Objectives: This study sought to perform a genome-wide linkage analysis in a large atrial fibrillation (AF) kindred using AF and abnormally prolonged signal-averaged (SA) P-wave duration as the phenotype.
Background: Although inherited forms of AF exist, phenotypic complexity has limited efforts to ascertain mutation carriers and thus identify causal genes. The identification of intermediate or endophenotypes may accelerate this effort.
Methods: A genome-wide linkage analysis was performed in a 4-generation AF kindred of 27 individuals, 8 with AF documented by electrocardiogram. The analysis was performed using AF as the phenotype, and repeated using an abnormally prolonged SA P-wave duration as the phenotype.
Results: Linkage analysis and fine mapping generated a maximum multipoint logarithm of the odds (LOD) score of 3.0 at chromosome 5p15 between markers D5S406 and D5S635. Importantly, 8 heterozygous carriers had a prolonged SA P-wave (203 +/- 21 ms) compared with 17 noncarriers (116 +/- 12 ms, p < 0.00001). Using prolonged SA P-wave (conventionally defined as >155 ms) as an endophenotype, a maximum LOD score of 3.6 was obtained in the same region of chromosome 5p15, a span of 5.75 centi-Morgans.

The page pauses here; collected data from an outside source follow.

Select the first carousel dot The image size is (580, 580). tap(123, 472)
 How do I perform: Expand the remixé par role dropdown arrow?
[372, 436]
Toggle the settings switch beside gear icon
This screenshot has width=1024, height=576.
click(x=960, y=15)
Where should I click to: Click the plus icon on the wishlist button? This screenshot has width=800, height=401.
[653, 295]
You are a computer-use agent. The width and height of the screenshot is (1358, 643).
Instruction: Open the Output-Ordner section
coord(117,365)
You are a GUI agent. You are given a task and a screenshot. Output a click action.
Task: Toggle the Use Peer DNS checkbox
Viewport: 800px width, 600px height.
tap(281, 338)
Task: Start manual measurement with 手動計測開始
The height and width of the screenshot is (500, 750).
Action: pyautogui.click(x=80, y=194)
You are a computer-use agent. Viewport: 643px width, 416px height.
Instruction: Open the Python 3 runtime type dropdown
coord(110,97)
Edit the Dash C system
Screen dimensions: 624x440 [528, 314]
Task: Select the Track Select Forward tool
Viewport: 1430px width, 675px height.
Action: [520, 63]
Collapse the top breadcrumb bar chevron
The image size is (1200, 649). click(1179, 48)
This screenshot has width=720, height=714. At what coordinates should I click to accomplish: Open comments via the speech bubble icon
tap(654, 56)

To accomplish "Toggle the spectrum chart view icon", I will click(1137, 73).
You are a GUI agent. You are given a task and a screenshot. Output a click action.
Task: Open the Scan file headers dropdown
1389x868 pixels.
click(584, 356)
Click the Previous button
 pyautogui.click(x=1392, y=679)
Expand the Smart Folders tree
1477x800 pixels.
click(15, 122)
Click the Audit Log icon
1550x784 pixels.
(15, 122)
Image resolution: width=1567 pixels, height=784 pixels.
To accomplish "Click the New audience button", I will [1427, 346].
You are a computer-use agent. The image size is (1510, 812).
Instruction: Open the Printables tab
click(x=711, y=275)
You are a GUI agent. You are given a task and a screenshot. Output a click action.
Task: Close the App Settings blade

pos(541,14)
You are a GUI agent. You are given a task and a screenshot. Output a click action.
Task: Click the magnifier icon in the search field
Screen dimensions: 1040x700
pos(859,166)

Conclusions: In a large AF kindred, we have identified a novel AF locus on chromosome 5p15 and shown that affected individuals with AF and mutation carriers can be identified by a prolonged SA P-wave duration. Importantly, identification of an endophenotype in this kindred not only aided ascertainment of additional family members but also increased the LOD score, providing increased support for linkage at this locus. Identification of the causal gene, mapped to chromosome 5p15, will advance our understanding of the molecular basis of AF.